## [Vorliegender Text]
--*--

Bayern: Kommunen und Gewerkschaften schreiben Bedingungen im Nahverkehr auf Jahre hinaus fest

Der bayrische Kommunale Arbeitgeberverband (KAV) und die Gewerkschaften Verdi und NahVG haben sich am 22. Juni auf einen neuen Manteltarif- und Lohntarifvertrag verständigt. Sie schreiben damit für tausende Fahrer im öffentlichen Personennahverkehr die aktuellen, von Stress und Niedriglohn geprägten Bedingungen auf Jahre hinaus fest.

Der Vertrag gilt für rund 6300 Beschäftigte im öffentlichen Personennahverkehr in den bayrischen Städten und Gemeinden. In München bejubeln ihn sowohl die Dienstleistungsgewerkschaft Verdi als auch die Spartengewerkschaft NahVG als „guten Abschluss“. So lobte Norbert Flach, Tarifexperte von Verdi, damit werde „ein guter Schritt nach vorne gemacht“. Die NahVG hat dem Angebot sogar schon früher als Verdi zugestimmt, weil es „so nah an der Erfüllung der Forderungspunkte der NahVG [sei], dass es sträflich gewesen wäre, es abzulehnen“.

--*--

## [Datenauszüge]
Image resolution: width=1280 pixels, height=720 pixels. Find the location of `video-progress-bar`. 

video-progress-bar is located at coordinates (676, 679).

--*--

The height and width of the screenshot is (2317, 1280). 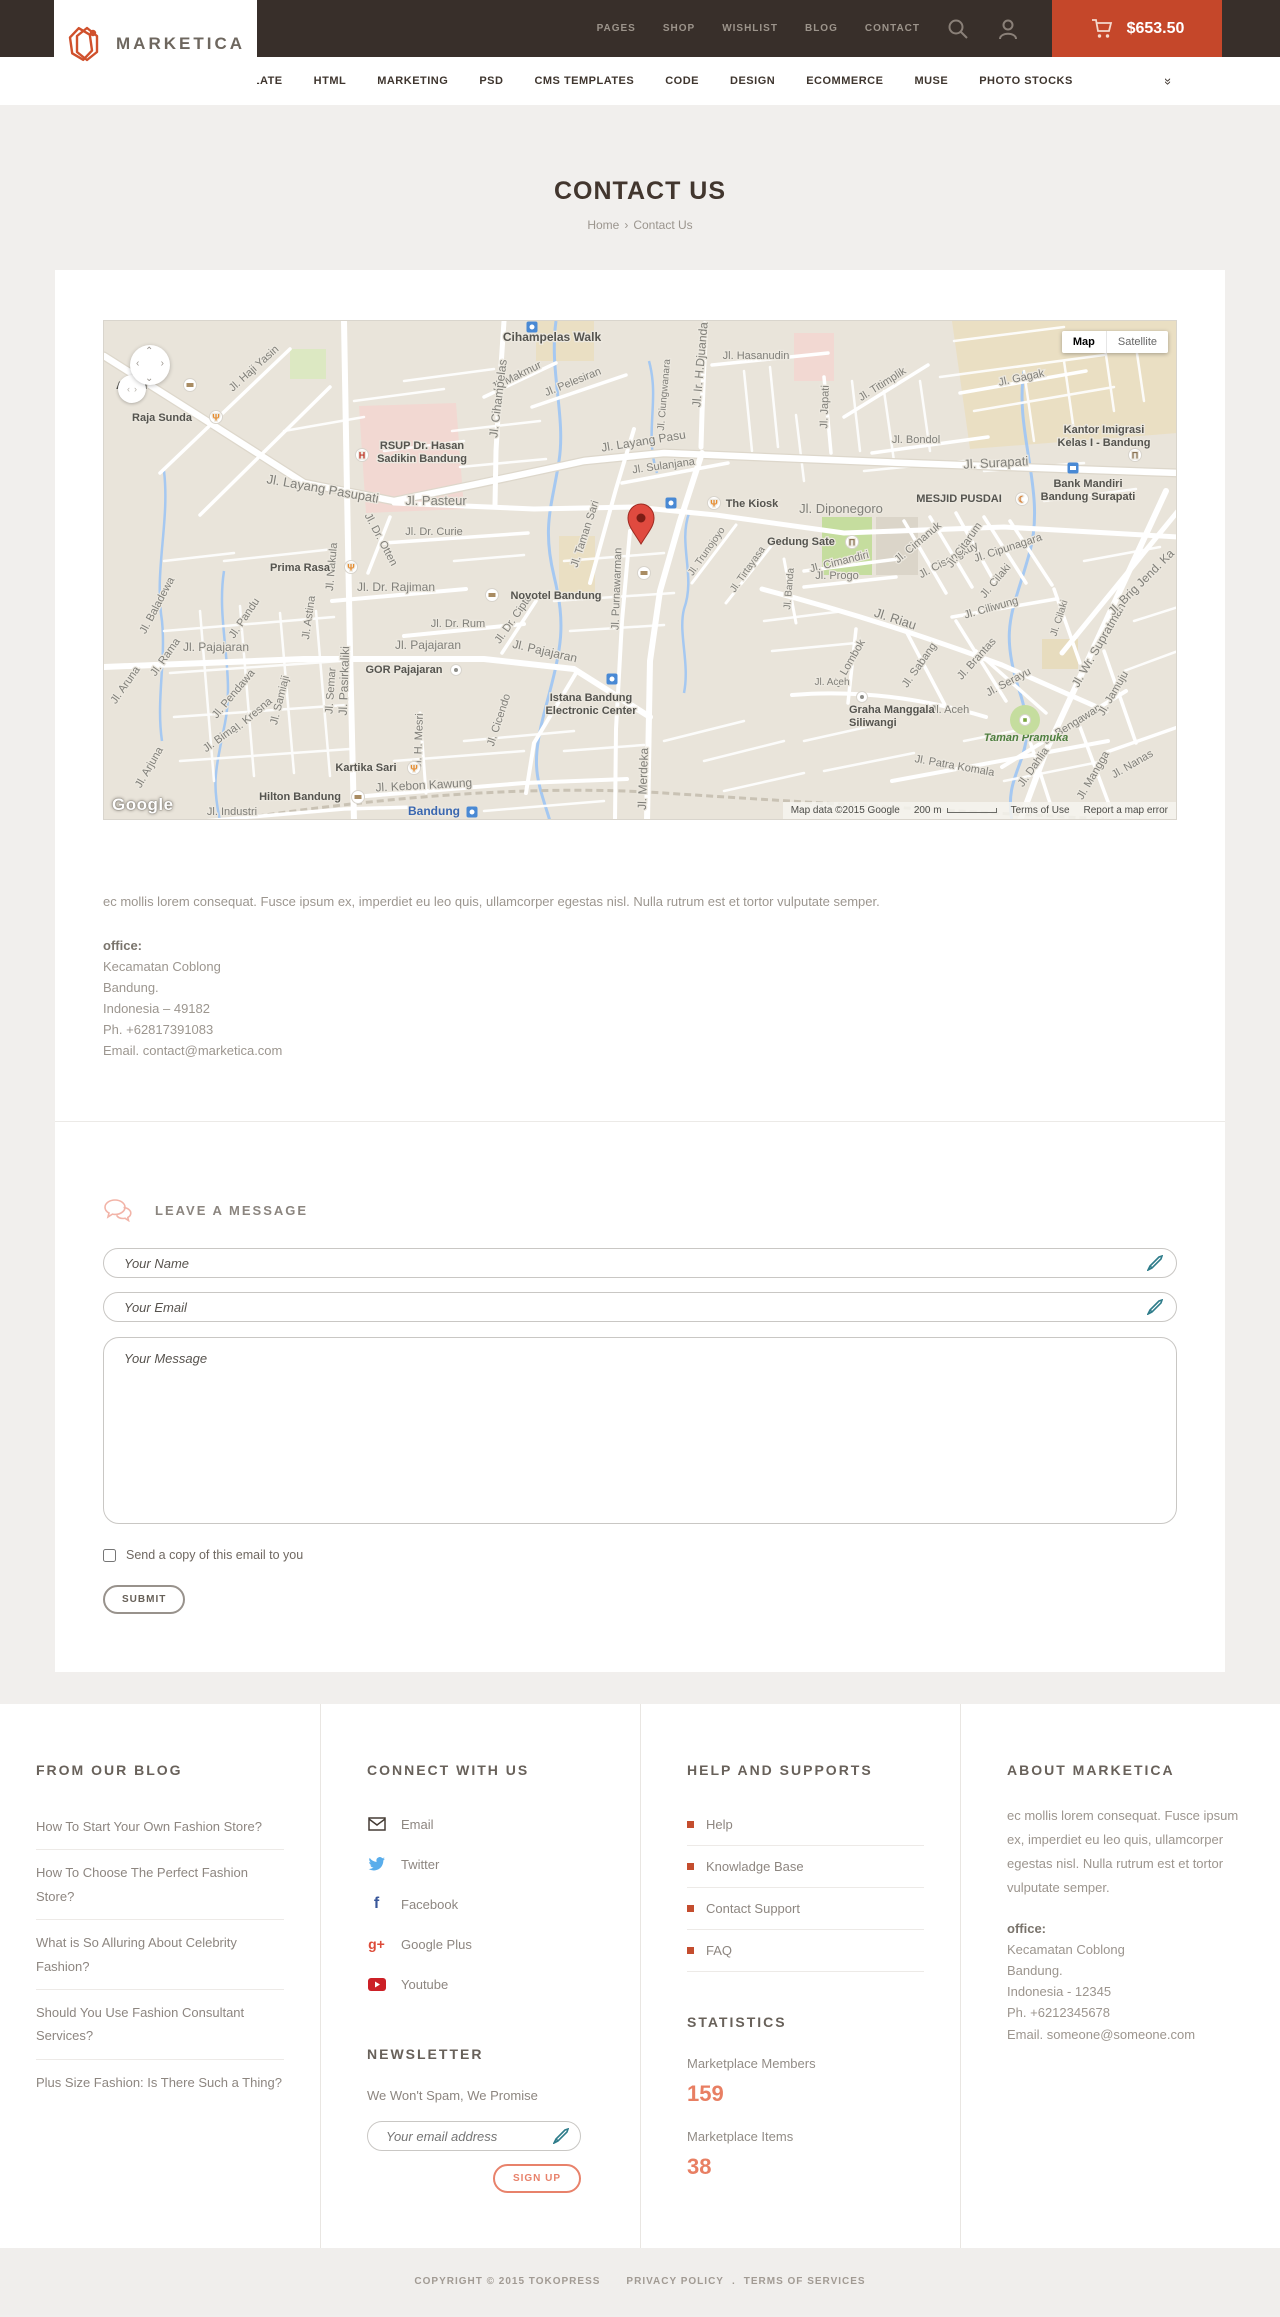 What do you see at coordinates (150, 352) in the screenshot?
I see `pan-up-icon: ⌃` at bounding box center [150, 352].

--*--

## [Aufgabe]
Fassen Sie den Text über den Tarifabschluss im bayerischen Nahverkehr in zwei Sätzen zusammen.

## [Lösung]
Der bayrische Kommunale Arbeitgeberverband (KAV) und die Gewerkschaften Verdi und NahVG haben sich am 22. Juni auf einen neuen Manteltarif- und Lohntarifvertrag für rund 6300 Beschäftigte im öffentlichen Personennahverkehr der bayrischen Städte und Gemeinden verständigt. Damit werden die von Stress und Niedriglohn geprägten Bedingungen auf Jahre hinaus festgeschrieben, doch beide Gewerkschaften bejubeln den Vertrag als „guten Abschluss“, und die NahVG stimmte sogar früher als Verdi zu, weil das Angebot ihren Forderungen so nah komme.